I had the same problem and understood this. None of the answers above work exactly the way I wanted - most of them require an additional button to reset the radio. The goal was to turn off the radio by clicking on the radio itself.
Here's the fiddle: http://jsfiddle.net/MEk5Q/1/
The problem was very complicated, because the value of the switch changes before the click event fires, so when we listen to the event, we cannot determine whether the switch was already set or not. In both cases, it has already been verified. Another approach was to listen to the mousedown event. Unlike click , it starts before changing the radio checked attribute, but deleting it inside the event handler does not give us anything, since it is checked again during the mouseup event.
My answer is a bit ugly workaround, so I usually donβt offer it to others, and I probably will refuse it myself. It works , but it includes a 20 ms timeout function, which I do not like in such cases.
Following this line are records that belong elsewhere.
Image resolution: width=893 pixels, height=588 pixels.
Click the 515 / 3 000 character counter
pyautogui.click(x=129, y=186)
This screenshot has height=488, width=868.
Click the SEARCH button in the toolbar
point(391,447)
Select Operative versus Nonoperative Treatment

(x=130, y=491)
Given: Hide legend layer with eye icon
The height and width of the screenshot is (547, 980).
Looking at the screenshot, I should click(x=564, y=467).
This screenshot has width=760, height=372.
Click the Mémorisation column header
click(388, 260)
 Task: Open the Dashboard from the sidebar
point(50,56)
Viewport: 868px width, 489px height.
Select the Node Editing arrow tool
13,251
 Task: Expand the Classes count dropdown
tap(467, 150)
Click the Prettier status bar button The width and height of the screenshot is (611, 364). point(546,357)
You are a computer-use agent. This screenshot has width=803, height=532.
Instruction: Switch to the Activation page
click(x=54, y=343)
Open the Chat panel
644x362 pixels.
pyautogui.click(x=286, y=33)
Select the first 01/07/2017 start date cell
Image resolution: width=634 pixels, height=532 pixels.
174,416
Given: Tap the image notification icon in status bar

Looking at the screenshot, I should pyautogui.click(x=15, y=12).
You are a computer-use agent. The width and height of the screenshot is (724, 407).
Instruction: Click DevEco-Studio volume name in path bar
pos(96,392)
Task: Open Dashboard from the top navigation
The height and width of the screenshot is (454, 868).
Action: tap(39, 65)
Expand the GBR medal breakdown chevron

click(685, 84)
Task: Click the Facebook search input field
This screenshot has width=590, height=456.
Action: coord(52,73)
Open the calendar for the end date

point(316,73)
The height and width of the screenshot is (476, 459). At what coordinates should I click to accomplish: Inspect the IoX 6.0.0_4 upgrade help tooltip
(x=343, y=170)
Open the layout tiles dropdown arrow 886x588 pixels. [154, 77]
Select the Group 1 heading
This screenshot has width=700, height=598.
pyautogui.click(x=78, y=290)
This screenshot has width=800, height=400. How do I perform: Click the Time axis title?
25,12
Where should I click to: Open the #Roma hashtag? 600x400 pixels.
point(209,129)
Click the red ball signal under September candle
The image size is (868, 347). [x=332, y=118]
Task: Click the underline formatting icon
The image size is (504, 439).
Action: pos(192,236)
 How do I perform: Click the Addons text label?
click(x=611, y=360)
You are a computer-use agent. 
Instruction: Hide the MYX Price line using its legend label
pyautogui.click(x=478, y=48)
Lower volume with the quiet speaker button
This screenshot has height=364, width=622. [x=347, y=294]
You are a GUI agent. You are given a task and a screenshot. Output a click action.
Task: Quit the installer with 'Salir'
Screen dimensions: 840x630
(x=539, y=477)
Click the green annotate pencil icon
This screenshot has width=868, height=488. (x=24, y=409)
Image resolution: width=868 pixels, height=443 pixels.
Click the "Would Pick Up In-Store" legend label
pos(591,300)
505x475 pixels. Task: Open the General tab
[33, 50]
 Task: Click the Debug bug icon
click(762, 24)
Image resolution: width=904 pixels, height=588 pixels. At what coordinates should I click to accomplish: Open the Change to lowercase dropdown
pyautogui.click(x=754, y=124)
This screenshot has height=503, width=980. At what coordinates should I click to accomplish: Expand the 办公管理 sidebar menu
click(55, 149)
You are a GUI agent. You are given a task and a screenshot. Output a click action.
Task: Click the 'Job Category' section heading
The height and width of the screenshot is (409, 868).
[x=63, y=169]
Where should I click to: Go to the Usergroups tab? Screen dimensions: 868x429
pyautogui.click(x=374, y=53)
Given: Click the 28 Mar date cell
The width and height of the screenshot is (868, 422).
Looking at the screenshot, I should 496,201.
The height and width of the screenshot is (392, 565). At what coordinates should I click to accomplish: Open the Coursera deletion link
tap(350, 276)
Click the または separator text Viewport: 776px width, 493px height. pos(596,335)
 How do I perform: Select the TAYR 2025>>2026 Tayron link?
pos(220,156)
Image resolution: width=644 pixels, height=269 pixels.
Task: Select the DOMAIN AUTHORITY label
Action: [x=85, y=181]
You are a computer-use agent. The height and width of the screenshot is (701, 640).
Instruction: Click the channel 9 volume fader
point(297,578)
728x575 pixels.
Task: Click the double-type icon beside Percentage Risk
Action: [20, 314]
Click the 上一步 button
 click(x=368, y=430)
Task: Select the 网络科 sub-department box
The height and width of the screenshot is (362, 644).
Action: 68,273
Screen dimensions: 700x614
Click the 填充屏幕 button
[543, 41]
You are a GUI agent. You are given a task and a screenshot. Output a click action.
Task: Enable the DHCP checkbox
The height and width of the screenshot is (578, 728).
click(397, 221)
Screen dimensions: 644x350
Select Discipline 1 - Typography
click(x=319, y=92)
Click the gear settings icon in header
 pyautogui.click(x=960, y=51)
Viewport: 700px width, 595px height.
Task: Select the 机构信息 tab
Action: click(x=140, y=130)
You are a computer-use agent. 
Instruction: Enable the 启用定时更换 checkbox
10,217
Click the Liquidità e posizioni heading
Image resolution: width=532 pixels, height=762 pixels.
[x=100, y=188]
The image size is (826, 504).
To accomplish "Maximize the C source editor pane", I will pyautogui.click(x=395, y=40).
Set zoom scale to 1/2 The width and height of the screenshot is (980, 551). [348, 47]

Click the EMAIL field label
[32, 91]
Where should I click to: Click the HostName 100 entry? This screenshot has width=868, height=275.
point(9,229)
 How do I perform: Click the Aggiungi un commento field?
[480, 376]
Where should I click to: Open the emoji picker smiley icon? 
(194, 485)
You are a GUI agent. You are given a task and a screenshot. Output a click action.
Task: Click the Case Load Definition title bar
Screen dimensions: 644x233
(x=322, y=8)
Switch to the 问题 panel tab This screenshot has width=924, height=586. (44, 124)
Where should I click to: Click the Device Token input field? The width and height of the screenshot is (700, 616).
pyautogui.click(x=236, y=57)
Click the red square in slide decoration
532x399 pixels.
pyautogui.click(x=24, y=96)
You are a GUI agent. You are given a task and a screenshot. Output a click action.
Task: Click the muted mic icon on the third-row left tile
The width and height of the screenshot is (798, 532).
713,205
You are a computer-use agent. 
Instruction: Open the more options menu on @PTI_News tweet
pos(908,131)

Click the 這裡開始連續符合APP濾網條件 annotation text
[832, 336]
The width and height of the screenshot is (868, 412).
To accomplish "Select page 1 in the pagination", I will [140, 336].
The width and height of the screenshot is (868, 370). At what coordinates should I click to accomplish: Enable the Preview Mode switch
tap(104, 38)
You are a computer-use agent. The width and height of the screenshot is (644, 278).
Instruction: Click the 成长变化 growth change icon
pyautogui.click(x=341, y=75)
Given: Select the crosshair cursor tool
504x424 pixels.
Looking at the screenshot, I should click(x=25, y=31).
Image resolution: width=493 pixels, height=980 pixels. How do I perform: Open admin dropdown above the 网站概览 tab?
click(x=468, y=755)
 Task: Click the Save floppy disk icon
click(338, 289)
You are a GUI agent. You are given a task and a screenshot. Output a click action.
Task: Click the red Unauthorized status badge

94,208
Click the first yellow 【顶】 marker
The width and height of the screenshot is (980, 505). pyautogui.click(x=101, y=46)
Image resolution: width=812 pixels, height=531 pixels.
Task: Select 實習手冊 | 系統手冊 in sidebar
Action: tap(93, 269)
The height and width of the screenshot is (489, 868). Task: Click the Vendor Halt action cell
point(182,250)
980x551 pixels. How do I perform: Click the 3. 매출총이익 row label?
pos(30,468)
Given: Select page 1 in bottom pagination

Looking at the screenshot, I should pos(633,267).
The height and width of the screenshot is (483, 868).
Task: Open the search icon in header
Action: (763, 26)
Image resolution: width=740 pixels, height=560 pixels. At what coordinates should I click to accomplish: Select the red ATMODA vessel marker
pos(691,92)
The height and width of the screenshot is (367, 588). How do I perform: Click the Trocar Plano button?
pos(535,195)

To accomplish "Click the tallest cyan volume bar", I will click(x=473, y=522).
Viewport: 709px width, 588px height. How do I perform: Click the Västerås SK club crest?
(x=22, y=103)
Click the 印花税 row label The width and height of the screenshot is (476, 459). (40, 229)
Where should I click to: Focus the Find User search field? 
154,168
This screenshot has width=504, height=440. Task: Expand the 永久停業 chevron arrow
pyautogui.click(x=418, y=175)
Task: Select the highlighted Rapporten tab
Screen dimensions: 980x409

Here is the code explanation:
$('input[type="radio"]').on('mousedown', function() { if (this.checked) { //on mousedown we can easily determine if the radio is already checked this.dataset.check = '1'; //if so, we set a custom attribute (in DOM it would be data-check="1") } }).on('mouseup', function() { if (this.dataset.check) { //then on mouseup we determine if the radio was just meant to be unchecked var radio = this; setTimeout(function() {radio.checked = false;}, 20); //we give it a 20ms delay because radio checking fires right after mouseup event delete this.dataset.check; //get rid of our custom attribute } });
As a timeout function, I could use a string (less record), but as far as I know, it will be eval 'ed. Although I do not trust the eval function, I prefer the anonymous function.
One more thing - one may ask, why is spreading the code to two separate event handlers, while we can run the timeout function on mousedown? Well, what if someone clicks the mouse on the radio and holds it for a few seconds or even someone is just a very slow person;). Typically, with this solution, we omit the lag problem between mousedown and mouseup .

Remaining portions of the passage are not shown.